VoceDiPalermo
Well-known member
Quattro milioni di famiglie soffrono la fame in Italia, anche quelle con un lavoro. Questa è la tragedia che ci accompagna nella società più ricca d'Europa. L'Italia non è più solo il paese del sud dove la fame era una realtà, ma un problema che colpisce tutta la penisola.
La cifra è di quasi 3 milioni di persone, l'11% della popolazione italiana, senza accesso a una alimentazione sana e bilanciata. Dietro queste statistiche ci sono oltre 4 milioni di famiglie con segnali di deprivazione alimentare e quasi 3 milioni che non riescono ad avere un pasto adeguato.
La povertà lavorativa è il filo conduttore che lega questi profili. Stipendi modesti, lavori instabili e poche ore lavorate sono i fattori che spingono le persone a soffrire di fame. Il vecchio mito del posto fisso come garanzia di protezione sociale è ormai solo un ricordo.
La situazione è ancora peggiorata rispetto all'anno scorso, con un aumento del 9,9% delle famiglie che non possono permettersi un pasto proteico ogni due giorni. Le famiglie numerose, quelle con almeno un componente straniero, i nuclei con basso titolo di studio e i giovani fino a 34 anni sono gli strati più colpiti da questa tragedia.
Il sistema italiano delle politiche di contrasto alla povertà alimentare è ancora frammentato e risponde ai bisogni senza incidere sulle determinanti strutturali della deprivazione. Ma ci sono esperienze come il programma "Mai più fame" che indicano una possibile strada: sostegno alla spesa, educazione nutrizionale e percorsi di riattivazione personale e lavorativa.
L'Atlante della Fame in Italia chiede anche più trasparenza sui dati. Bisogna pubblicare periodicamente informazioni aggiornate su chi beneficia delle misure e sui risultati ottenuti, per valutare copertura ed efficacia degli interventi. Questo è l'unico modo per passare da un sistema centrato sulla beneficenza a uno basato su diritti esigibili.
In questo senso, garantire un'alimentazione adeguata è un dovere dello Stato e una condizione essenziale di uguaglianza. La povertà alimentare non sarà mai solo un problema di emergenza, ma bisogna costruire politiche che promuovano l'autonomia delle persone e lavoro dignitoso con salari allineati al costo dei beni essenziali.
La cifra è di quasi 3 milioni di persone, l'11% della popolazione italiana, senza accesso a una alimentazione sana e bilanciata. Dietro queste statistiche ci sono oltre 4 milioni di famiglie con segnali di deprivazione alimentare e quasi 3 milioni che non riescono ad avere un pasto adeguato.
La povertà lavorativa è il filo conduttore che lega questi profili. Stipendi modesti, lavori instabili e poche ore lavorate sono i fattori che spingono le persone a soffrire di fame. Il vecchio mito del posto fisso come garanzia di protezione sociale è ormai solo un ricordo.
La situazione è ancora peggiorata rispetto all'anno scorso, con un aumento del 9,9% delle famiglie che non possono permettersi un pasto proteico ogni due giorni. Le famiglie numerose, quelle con almeno un componente straniero, i nuclei con basso titolo di studio e i giovani fino a 34 anni sono gli strati più colpiti da questa tragedia.
Il sistema italiano delle politiche di contrasto alla povertà alimentare è ancora frammentato e risponde ai bisogni senza incidere sulle determinanti strutturali della deprivazione. Ma ci sono esperienze come il programma "Mai più fame" che indicano una possibile strada: sostegno alla spesa, educazione nutrizionale e percorsi di riattivazione personale e lavorativa.
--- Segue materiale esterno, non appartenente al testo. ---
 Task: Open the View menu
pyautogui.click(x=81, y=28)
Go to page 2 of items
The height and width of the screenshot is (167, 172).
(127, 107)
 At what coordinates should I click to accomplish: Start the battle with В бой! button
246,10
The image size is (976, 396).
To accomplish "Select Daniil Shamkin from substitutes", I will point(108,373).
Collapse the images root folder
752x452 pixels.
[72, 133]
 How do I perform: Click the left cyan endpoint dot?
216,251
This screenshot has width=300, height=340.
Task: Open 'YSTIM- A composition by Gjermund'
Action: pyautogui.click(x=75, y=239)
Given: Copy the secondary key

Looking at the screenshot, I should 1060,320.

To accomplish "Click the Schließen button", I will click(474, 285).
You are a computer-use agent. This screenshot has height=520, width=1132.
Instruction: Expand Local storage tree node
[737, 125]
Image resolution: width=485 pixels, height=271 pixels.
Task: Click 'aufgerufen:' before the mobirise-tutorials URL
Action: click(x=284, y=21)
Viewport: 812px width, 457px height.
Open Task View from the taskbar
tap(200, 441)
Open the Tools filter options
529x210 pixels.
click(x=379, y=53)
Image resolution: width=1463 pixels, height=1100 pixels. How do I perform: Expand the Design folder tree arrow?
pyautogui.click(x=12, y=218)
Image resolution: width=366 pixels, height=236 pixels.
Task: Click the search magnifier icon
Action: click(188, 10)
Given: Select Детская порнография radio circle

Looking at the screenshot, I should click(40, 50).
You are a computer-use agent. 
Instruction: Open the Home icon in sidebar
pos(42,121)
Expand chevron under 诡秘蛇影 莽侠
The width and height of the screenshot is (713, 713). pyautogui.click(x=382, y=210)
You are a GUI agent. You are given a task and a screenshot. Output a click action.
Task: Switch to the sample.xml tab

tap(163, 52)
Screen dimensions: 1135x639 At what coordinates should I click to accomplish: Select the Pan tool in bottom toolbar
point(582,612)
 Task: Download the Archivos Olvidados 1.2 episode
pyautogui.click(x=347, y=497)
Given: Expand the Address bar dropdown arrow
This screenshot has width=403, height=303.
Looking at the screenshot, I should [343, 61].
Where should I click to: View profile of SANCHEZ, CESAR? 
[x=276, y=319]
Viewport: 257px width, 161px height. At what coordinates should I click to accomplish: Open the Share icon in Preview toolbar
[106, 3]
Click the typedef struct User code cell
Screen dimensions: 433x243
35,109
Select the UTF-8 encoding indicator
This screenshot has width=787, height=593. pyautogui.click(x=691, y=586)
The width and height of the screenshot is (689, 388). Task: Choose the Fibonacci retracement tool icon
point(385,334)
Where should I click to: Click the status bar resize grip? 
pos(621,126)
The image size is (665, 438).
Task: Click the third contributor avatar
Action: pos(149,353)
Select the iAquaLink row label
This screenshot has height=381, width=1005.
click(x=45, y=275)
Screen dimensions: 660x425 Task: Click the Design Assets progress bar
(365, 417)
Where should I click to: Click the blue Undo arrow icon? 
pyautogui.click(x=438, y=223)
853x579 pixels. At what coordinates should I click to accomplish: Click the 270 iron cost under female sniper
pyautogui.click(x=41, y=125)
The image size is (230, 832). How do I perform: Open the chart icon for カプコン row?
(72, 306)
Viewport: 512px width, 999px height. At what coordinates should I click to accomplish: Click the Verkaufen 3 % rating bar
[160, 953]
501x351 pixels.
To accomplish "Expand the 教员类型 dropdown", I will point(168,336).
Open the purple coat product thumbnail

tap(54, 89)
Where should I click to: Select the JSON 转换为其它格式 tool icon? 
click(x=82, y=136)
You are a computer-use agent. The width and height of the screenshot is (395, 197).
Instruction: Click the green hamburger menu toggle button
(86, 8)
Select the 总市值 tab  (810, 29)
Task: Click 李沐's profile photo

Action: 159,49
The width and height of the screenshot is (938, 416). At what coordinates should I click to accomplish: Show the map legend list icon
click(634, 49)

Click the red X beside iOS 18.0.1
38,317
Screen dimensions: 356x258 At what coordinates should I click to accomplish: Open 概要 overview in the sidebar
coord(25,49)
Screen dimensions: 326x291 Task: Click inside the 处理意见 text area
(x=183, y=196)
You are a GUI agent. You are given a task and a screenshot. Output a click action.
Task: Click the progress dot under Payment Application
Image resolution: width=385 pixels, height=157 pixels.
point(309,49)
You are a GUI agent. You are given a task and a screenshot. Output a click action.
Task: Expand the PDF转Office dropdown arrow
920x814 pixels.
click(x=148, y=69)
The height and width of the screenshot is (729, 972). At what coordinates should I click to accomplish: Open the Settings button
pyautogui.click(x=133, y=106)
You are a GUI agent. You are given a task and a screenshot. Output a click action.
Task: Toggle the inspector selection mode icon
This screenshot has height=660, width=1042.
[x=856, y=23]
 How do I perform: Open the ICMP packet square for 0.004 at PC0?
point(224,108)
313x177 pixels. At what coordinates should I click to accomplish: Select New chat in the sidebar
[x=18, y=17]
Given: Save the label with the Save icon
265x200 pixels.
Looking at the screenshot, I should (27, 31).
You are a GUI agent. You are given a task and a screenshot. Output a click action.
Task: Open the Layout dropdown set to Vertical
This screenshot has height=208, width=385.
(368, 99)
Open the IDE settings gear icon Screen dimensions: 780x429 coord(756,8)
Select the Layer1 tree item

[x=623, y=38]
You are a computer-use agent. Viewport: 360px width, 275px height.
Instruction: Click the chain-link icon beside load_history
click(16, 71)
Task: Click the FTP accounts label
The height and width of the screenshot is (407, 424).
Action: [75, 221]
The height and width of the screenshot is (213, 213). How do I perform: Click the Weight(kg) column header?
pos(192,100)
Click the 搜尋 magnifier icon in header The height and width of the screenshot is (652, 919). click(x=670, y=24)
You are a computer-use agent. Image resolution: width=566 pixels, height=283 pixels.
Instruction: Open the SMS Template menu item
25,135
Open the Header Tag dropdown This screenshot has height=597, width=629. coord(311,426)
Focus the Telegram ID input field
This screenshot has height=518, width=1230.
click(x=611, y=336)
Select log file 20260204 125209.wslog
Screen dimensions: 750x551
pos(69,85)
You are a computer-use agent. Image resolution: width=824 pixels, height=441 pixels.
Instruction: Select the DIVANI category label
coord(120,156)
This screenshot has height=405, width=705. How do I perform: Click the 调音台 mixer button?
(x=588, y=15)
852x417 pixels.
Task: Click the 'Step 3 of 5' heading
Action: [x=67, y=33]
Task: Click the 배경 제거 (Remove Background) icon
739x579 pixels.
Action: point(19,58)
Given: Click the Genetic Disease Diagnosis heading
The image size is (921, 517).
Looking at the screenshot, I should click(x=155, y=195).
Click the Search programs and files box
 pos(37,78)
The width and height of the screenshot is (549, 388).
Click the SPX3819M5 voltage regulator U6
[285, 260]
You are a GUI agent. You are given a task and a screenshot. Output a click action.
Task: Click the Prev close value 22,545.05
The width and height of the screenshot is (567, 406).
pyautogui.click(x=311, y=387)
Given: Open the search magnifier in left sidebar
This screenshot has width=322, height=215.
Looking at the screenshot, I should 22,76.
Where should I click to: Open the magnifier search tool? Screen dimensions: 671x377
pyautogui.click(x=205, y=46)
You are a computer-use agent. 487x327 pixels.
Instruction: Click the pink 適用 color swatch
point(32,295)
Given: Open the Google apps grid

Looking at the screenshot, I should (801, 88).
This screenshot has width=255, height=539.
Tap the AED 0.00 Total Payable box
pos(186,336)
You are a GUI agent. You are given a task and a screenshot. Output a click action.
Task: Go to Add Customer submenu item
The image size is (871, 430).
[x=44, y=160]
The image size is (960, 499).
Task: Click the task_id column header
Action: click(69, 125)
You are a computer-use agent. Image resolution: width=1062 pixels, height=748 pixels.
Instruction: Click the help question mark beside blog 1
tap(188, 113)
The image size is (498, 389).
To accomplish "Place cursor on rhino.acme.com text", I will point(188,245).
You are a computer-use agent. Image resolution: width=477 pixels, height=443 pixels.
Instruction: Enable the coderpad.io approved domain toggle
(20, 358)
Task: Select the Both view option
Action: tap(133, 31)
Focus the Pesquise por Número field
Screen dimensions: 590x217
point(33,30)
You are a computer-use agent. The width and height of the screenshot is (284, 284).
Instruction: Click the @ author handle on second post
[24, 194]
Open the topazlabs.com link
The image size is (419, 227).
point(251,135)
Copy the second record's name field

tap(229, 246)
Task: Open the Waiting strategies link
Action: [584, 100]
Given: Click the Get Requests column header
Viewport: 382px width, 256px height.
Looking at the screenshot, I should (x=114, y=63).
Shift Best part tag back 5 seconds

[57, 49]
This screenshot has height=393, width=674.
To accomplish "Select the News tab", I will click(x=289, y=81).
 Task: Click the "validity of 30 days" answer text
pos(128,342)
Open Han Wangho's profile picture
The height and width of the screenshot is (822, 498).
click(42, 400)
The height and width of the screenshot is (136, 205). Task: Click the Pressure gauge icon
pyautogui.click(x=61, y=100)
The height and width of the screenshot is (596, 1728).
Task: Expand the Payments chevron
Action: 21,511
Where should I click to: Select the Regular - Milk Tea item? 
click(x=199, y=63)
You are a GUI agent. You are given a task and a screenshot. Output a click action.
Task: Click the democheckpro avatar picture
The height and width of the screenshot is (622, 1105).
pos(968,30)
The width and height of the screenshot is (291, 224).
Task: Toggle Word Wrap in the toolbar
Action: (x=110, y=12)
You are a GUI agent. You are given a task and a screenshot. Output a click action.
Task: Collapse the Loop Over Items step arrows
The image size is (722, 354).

L'Atlante della Fame in Italia chiede anche più trasparenza sui dati. Bisogna pubblicare periodicamente informazioni aggiornate su chi beneficia delle misure e sui risultati ottenuti, per valutare copertura ed efficacia degli interventi. Questo è l'unico modo per passare da un sistema centrato sulla beneficenza a uno basato su diritti esigibili.
In questo senso, garantire un'alimentazione adeguata è un dovere dello Stato e una condizione essenziale di uguaglianza. La povertà alimentare non sarà mai solo un problema di emergenza, ma bisogna costruire politiche che promuovano l'autonomia delle persone e lavoro dignitoso con salari allineati al costo dei beni essenziali.